For the shortbread ice cream:

6 fl oz heavy cream

6 fl oz milk

⅛ cup sugar

½ vanilla bean pod

¼ teaspoon sea salt

For the crumble:

4 Walker's Shortbread Fingers

2 ⅓ cup flour

¾ cup butter, cubed and chilled

4 Walker's Shortbread Fingers, broken into chunks

1 tsp cinnamon

⅓ cup brown sugar

½ cup sugar

½ tsp salt

14.1 oz cooking apples

7.1 oz blackberries

Method

To make the ice cream, over a low heat, warm the milk, heavy cream, sugar, seeds from the vanilla pod and the scraped pod and sea salt in a saucepan until the sugar has dissolved.

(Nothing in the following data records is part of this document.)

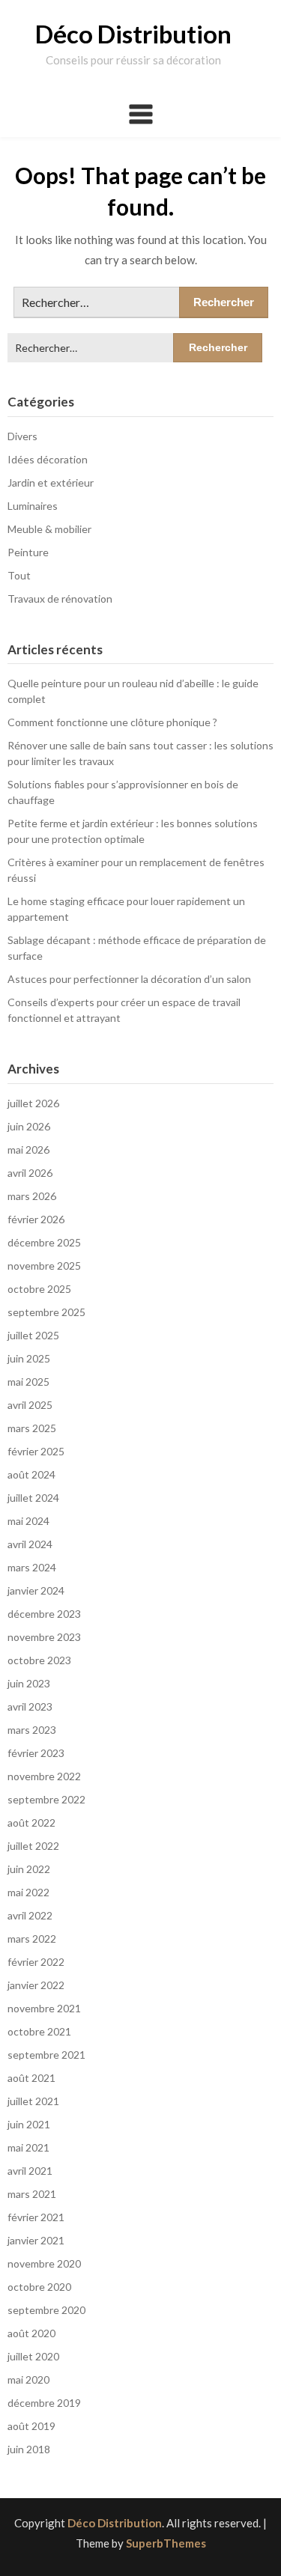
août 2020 (31, 2333)
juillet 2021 (33, 2101)
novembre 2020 (44, 2263)
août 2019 (31, 2426)
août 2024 (31, 1474)
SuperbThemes (166, 2543)
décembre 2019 (44, 2402)
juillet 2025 (33, 1335)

Remove from the heat and leave to infuse for 30 minutes. Pour into a container, using parchment on the surface of the liquid to stop a skin from forming. Place in the fridge to cool completely.

When the ice cream mixture is cold, remove the vanilla pod and pour into an ice cream machine for 30 minutes. Then, add the Walker’s Festive Shortbread Fingers chunks and let churn for another 5 minutes. Place into the freezer to solidify for at least 2 hours.

Add the flour and butter in a large mixing bowl and rub together until the mixture resembles large breadcrumbs.

To the bowl add the Walker’s Festive Shortbread Fingers chunks, cinnamon, sugar, oats & salt and stir to combine. Put this in the freezer to chill whilst you prepare the fruit. Preheat the oven to 340 ºF.

Peel, core and chop the apple into chunks. Toss them into a baking dish and top with the blackberries.

Cover with the crumble mixture and bake for 40 minutes.

Serve the crumble with a scoop of ice cream. Enjoy!